What the task asks -> Quote verbatim the lines of the listing starting at the line containing "Open Microsoft Edge from the taskbar" and ending at the line containing "Action: coord(138,203)", and leave the pictures out of your answer.

Entries shown ->
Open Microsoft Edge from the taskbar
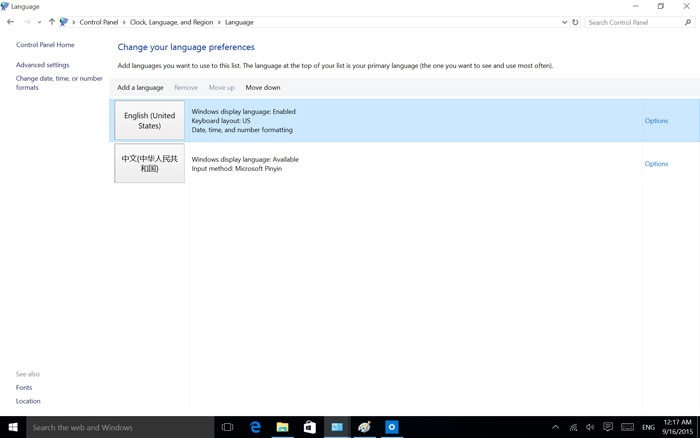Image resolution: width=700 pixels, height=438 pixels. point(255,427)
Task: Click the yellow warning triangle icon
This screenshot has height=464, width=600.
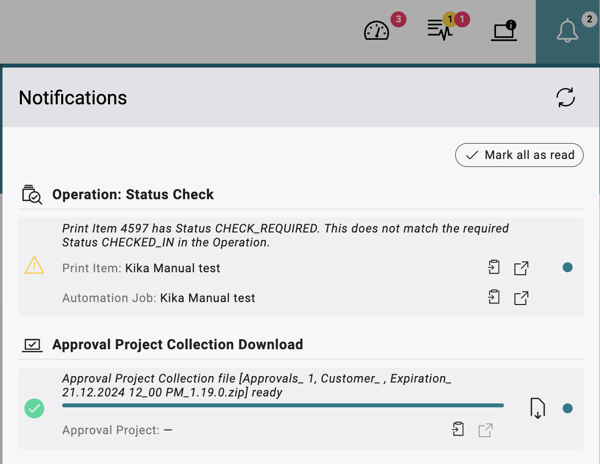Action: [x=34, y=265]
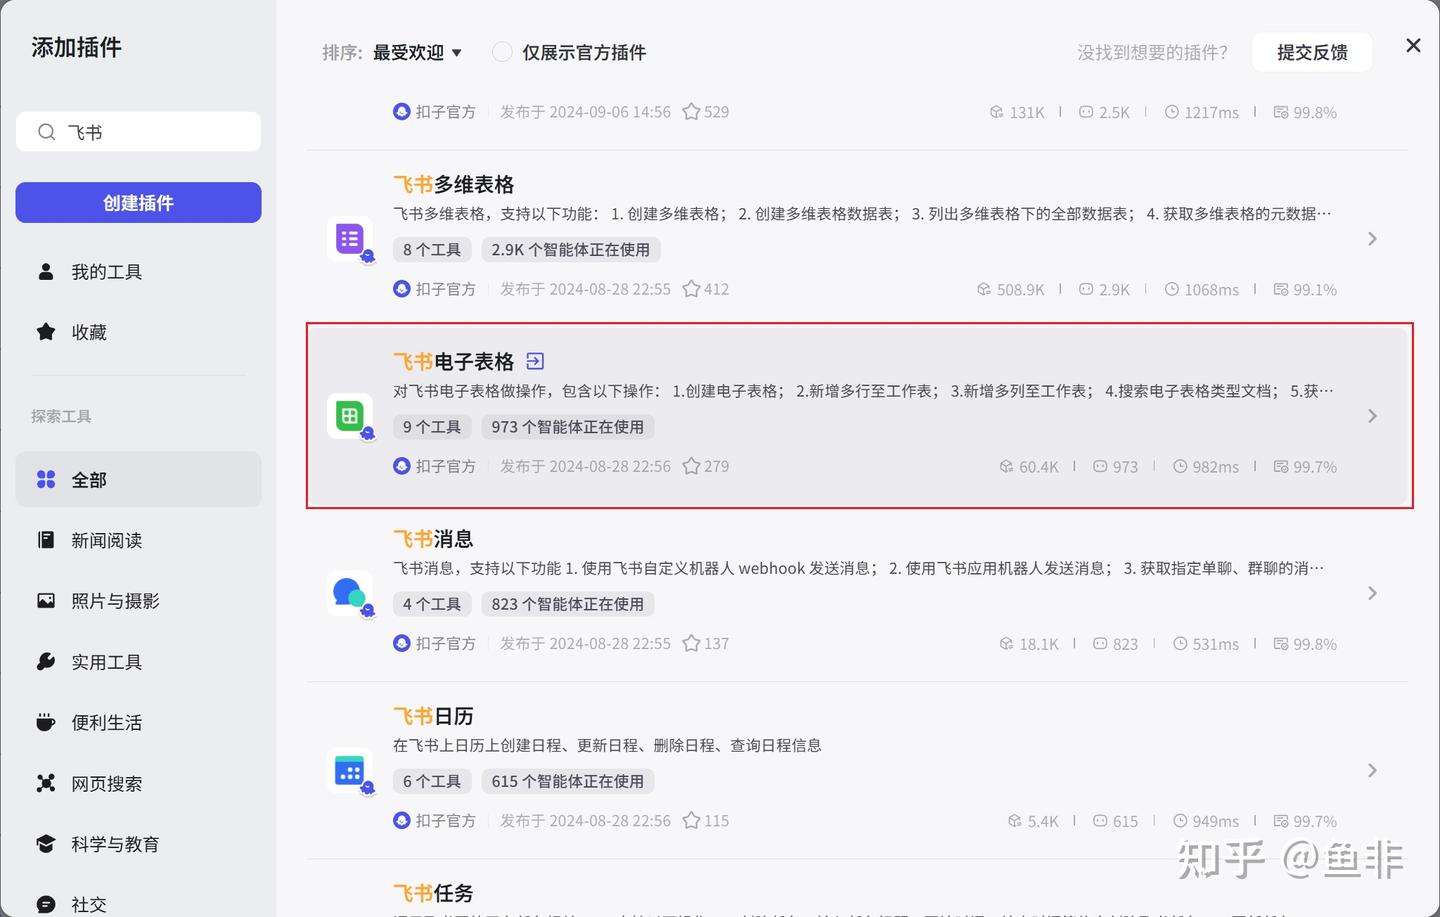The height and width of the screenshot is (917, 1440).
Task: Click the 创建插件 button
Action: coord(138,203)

==

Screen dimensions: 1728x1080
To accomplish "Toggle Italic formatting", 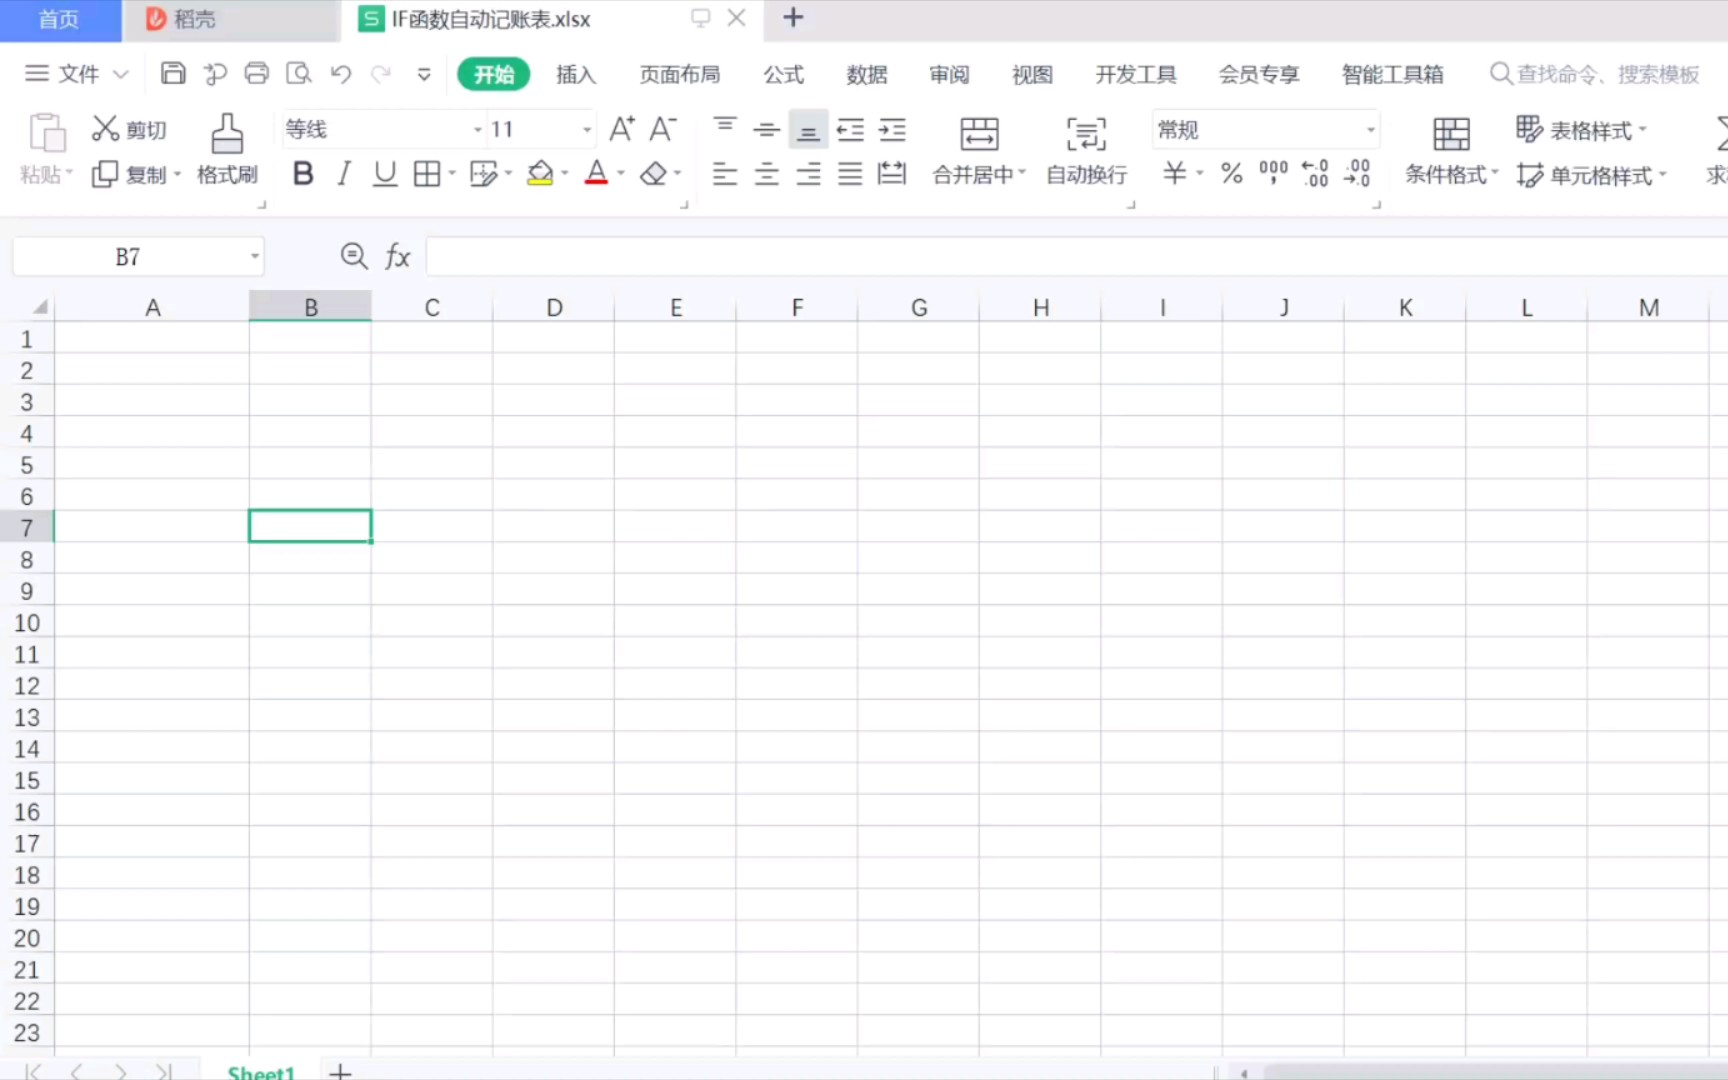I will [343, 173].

Complete answer ->
Open Microsoft Edge from the taskbar
Image resolution: width=700 pixels, height=438 pixels. point(255,427)
Task: Click the yellow warning triangle icon
This screenshot has height=464, width=600.
Action: [x=34, y=265]
The height and width of the screenshot is (917, 1440).
Task: Click the 创建插件 button
Action: coord(138,203)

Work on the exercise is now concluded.